Lightning Bolt Blows Fuses at 285 Kent
September 24, 2012 § 1 Comment
It was a bit after midnight last Thursday when Brian Chippendale made the first strike upon his (presumably worn-in) drum kit. It was sitting on the elevated stage inside 285 Kent, several feet above the standing audience.
That may have been noticeably high for those familiar with the legacy of Lightning Bolt, Chippendale’s notoriously noisy union with bassist Brian Gibson. Since the beginning—in Providence, RI during the mid-nineties, and by 1999 with the first of a handful of records on local experimental label Load—Lightning Bolt’s reputation has been rooted to sonic belligerence and wild-eyed performances that eschew the stage for the floor, where the duo is usually surrounded by its audience.
If there were gripes amongst the acolytes hoping to rub (or throw) elbows with the musicians, they were inaudible during this exhibition of sinewy megalomania. The stop at 285 Kent was a comeback of sorts; in 2009 Gibson and Chippendale returned from hiatus with Earthly Delights, before another spell of apparent inactivity. (Both members belong to several projects in either music or visual arts.)
For most in attendance it seemed a tacit understanding: this wasn’t only a new chance to see Lightning Bolt—it could be the last one, at least for some time. It was also a cheaper ticket than the weekend’s ATP Festival, where the band was scheduled for the following day. But a festival wasn’t the sole reason for this show.
Lightning Bolt came bearing a new record, too—though they favored the bludgeoning numbers lining Earthly Delights and Wonderful Rainbow (their full-bore best). Out Tuesday, Oblivion Hunter (Load), is seven songs and 39 minutes long. Its classification as an EP rather than a full-length is telling; none of the tracks are new, but rather archival recordings scattered over several years.

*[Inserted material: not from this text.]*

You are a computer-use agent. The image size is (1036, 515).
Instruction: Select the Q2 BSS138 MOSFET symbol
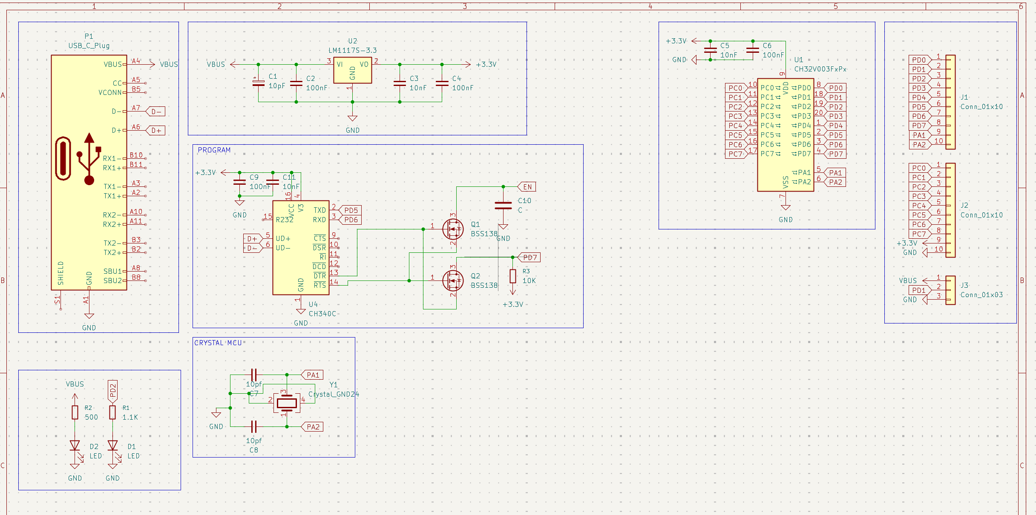click(x=452, y=280)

No matter, though. While it sounds thin when stacked against some of those robust LPs of the early 2000s, Oblivion Hunter is just as unhinged. There’s also a metallic clamor that binds it together: Gibson’s usually affected bass spirals arrive in a high, metallic gargle that’s oddly harmonious with the timbre of Chippendale’s furious flurries.
If the makeup of their latest speaks to the pair’s reputed dislike of the recording process more than it does an absent creative spark, Lightning Bolt’s midnight-oil blitz on 285 Kent proved solid evidence.
There was an oppressive power in the volume—channeled out of the house speakers, as well as a makeshift back wall formed from a three-by-three stack of amplifiers the twosome brought and set up themselves. The jet stream that poured from them was feral and punishing, but not without its idiosyncrasies. Which, it should be said, feels true of Oblivion Hunter too: You feel its white-hot glow from a distance, where it can sound stubborn, but up close the system proves ever-changing and entirely present.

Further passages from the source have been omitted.